Narcolepsy patients on SXB have significant reductions in cataplexy and daytime sleepiness. SXB is well tolerated in patients with narcolepsy, and most adverse events were mild to moderate in severity.

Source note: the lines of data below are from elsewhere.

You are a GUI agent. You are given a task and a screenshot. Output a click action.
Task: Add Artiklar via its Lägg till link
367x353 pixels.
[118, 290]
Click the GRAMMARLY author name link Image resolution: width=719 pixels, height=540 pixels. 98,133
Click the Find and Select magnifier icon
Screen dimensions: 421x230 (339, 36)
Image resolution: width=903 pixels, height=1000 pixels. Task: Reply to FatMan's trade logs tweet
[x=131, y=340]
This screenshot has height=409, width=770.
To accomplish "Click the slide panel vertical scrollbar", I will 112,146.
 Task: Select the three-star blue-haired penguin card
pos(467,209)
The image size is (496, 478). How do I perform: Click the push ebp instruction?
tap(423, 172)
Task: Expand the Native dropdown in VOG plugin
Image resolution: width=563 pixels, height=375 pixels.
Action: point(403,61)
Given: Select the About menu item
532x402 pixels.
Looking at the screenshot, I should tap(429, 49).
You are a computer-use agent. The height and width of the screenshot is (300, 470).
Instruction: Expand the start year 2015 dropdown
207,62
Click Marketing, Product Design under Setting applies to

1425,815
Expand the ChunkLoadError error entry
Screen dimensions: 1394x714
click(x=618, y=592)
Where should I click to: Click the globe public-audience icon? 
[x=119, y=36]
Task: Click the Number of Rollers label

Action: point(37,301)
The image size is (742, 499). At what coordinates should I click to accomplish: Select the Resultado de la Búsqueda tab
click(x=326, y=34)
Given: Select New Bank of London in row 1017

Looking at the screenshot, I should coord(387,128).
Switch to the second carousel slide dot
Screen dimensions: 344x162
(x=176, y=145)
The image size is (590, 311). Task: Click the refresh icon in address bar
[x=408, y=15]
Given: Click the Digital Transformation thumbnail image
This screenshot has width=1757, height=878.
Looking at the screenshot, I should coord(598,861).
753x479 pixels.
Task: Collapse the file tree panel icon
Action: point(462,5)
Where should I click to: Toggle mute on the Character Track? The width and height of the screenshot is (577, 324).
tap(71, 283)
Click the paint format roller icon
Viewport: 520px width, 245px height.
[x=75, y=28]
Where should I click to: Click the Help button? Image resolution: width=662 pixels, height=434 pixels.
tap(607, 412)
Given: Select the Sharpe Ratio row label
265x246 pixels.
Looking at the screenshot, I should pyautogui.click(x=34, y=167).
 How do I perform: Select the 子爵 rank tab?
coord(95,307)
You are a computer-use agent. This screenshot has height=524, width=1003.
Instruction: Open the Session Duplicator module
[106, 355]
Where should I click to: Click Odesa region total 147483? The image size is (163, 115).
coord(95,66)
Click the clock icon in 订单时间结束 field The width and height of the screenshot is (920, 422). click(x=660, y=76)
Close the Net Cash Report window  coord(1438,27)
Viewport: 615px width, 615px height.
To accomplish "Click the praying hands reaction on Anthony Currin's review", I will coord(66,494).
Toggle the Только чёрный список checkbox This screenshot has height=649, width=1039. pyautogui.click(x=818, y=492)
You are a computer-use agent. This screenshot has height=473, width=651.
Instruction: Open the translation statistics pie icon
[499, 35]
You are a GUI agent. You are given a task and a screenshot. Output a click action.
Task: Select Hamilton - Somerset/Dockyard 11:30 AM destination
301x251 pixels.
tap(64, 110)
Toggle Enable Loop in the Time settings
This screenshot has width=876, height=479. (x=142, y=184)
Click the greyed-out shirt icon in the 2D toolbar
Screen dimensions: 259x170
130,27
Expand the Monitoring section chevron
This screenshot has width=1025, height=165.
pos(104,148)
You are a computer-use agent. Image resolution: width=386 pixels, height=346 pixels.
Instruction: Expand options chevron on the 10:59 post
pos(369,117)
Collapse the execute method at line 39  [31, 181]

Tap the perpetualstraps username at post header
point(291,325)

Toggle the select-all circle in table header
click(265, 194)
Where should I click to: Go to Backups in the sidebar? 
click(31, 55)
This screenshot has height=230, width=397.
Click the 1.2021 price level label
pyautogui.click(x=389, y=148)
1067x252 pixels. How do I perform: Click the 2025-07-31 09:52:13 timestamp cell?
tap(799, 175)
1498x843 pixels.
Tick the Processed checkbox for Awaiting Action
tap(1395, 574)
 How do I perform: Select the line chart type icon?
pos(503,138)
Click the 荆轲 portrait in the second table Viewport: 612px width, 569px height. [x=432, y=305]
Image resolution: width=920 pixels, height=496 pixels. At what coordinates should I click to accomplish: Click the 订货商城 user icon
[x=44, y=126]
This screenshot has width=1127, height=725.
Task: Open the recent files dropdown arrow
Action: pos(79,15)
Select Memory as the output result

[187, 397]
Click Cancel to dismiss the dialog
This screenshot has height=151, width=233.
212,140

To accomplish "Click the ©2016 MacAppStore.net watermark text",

评估羟丁酸钠(SXB)在发作性睡病-猝倒症患者中的疗效和安全性。
系统评价和荟萃分析。
发作性睡病-猝倒症患者。
SXB。
通过电子数据库(如 MEDLINE)和纳入研究的参考文献检索,以确定评估 SXB 对发作性睡病-猝倒症患者疗效和安全性的随机对照试验(RCT)。使用 Cochrane 偏倚风险工具评估偏倚风险。使用 Review Manager Version 5 进行荟萃分析。经过筛选 14 篇全文文章和 483 篇引文,共纳入 6 项 RCT 和 5 项伴随报告。所有研究均为私营企业资助。SXB(通常每晚 9 克)在减少平均每周猝倒发作方面优于安慰剂(n = 2 RCT,平均差异 [MD]:-8.5,95%CI:-15.3,-1.6),增加维持觉醒试验(MWT)(n = 2,MD:5.18,95%CI:2.59-7.78),减少睡眠发作(n = 2,MD:-9.65,95%CI:-17.72,-1.59),并提高临床总体印象评分(n = 3,相对风险,RR:2.42,95%CI:1.77-3.32)。与安慰剂相比,SXB 并未显著增加 REM 睡眠(n = 2,MD:-0.49,95%CI:-3.90,2.92)。与安慰剂相比,接受 SXB 的患者报告的不良事件更多,包括恶心(n = 3,相对风险 [RR]:7.74,95%CI:3.2,19.2)、呕吐(n = 2,RR:11.8,95%CI:1.6,89.4)和头晕(n = 3,RR:4.3,95%CI:1.1,16.4)。遗尿与安慰剂无显著差异(n = 2,RR:2.6,95%CI:0.8,9.8)。所有荟萃分析的统计学异质性均较小(p 值>0.1)。
发作性睡病患者使用 SXB 后猝倒发作和白天嗜睡明显减少。SXB 在发作性睡病患者中耐受性良好,大多数不良事件的严重程度为轻度至中度。